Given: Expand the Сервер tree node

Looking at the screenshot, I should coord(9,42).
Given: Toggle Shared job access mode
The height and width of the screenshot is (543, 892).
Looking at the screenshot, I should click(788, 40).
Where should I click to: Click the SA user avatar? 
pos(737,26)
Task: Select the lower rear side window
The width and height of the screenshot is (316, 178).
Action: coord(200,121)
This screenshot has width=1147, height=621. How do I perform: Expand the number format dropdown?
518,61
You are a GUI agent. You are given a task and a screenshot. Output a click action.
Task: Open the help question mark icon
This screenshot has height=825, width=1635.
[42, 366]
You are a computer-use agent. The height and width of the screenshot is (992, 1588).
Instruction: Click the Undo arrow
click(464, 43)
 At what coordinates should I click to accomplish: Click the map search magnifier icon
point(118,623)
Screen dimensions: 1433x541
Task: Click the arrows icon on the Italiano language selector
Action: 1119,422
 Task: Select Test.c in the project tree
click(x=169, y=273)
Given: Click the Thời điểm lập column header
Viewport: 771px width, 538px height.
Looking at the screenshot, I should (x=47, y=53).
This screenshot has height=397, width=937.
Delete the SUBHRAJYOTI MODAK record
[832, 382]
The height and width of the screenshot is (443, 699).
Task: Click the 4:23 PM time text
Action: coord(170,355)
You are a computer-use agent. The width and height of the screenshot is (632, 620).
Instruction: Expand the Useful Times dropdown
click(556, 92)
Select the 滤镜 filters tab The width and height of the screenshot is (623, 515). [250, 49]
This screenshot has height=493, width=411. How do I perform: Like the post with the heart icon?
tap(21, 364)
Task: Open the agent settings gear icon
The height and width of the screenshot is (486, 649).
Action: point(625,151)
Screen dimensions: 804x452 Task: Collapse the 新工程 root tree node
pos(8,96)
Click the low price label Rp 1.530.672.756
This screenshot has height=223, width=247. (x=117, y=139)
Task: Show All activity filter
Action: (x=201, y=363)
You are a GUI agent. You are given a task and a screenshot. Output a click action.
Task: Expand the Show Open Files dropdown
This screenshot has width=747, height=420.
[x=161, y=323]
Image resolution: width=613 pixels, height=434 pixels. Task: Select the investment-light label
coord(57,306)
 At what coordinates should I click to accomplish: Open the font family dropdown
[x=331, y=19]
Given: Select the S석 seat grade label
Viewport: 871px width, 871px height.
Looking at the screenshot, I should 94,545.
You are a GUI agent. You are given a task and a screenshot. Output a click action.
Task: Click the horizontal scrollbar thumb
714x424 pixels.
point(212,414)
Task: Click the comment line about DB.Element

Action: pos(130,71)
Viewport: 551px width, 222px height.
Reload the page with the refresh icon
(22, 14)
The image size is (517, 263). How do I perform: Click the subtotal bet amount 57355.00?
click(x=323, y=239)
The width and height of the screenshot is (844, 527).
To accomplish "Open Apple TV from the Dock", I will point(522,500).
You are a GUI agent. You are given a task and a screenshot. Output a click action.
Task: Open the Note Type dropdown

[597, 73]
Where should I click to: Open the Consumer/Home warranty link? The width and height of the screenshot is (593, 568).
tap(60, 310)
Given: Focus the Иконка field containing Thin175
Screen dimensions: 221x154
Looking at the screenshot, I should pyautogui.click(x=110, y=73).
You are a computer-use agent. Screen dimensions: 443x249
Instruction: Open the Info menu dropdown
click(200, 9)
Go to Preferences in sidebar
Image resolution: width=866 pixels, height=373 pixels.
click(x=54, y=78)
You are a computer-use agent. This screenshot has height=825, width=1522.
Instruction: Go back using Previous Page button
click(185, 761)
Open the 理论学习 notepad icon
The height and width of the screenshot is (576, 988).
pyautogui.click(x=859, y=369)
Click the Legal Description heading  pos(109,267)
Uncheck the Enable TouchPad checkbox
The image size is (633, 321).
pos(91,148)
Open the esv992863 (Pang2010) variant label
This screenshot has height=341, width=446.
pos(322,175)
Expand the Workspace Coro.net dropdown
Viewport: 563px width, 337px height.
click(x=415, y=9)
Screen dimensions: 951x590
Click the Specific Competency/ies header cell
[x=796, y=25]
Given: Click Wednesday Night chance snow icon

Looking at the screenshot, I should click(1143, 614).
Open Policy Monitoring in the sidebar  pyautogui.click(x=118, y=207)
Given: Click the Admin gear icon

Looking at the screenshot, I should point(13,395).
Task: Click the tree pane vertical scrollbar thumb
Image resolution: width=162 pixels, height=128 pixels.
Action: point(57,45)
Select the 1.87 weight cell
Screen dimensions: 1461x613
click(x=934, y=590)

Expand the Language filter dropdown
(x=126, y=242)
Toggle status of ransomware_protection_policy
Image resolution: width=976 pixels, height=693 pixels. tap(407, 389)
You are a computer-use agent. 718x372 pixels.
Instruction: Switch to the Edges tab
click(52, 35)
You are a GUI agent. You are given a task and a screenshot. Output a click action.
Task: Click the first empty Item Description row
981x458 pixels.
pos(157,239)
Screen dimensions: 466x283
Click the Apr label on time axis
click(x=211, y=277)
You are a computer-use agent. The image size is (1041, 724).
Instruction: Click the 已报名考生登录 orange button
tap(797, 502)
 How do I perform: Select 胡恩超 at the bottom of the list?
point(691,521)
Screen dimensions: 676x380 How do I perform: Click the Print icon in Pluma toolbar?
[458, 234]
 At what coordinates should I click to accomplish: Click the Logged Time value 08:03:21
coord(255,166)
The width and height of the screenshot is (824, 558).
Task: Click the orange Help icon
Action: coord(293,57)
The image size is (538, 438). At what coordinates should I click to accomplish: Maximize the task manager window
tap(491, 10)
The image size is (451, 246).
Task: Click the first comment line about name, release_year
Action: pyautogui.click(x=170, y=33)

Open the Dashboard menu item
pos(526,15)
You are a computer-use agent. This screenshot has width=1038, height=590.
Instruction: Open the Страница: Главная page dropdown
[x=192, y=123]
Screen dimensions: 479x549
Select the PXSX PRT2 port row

# # # # #

## What you are asked to do
Please output exactly the lines between the one holding "Where should I click to: Click" and the one holding "This screenshot has height=397, width=937." in the records above, inclusive, and nothing more.

## Response
Where should I click to: Click the SA user avatar? 
pos(737,26)
Task: Select the lower rear side window
The width and height of the screenshot is (316, 178).
Action: coord(200,121)
This screenshot has width=1147, height=621. How do I perform: Expand the number format dropdown?
518,61
You are a GUI agent. You are given a task and a screenshot. Output a click action.
Task: Open the help question mark icon
This screenshot has height=825, width=1635.
[42, 366]
You are a computer-use agent. The height and width of the screenshot is (992, 1588).
Instruction: Click the Undo arrow
click(464, 43)
 At what coordinates should I click to accomplish: Click the map search magnifier icon
point(118,623)
Screen dimensions: 1433x541
Task: Click the arrows icon on the Italiano language selector
Action: 1119,422
 Task: Select Test.c in the project tree
click(x=169, y=273)
Given: Click the Thời điểm lập column header
Viewport: 771px width, 538px height.
Looking at the screenshot, I should (x=47, y=53).
This screenshot has height=397, width=937.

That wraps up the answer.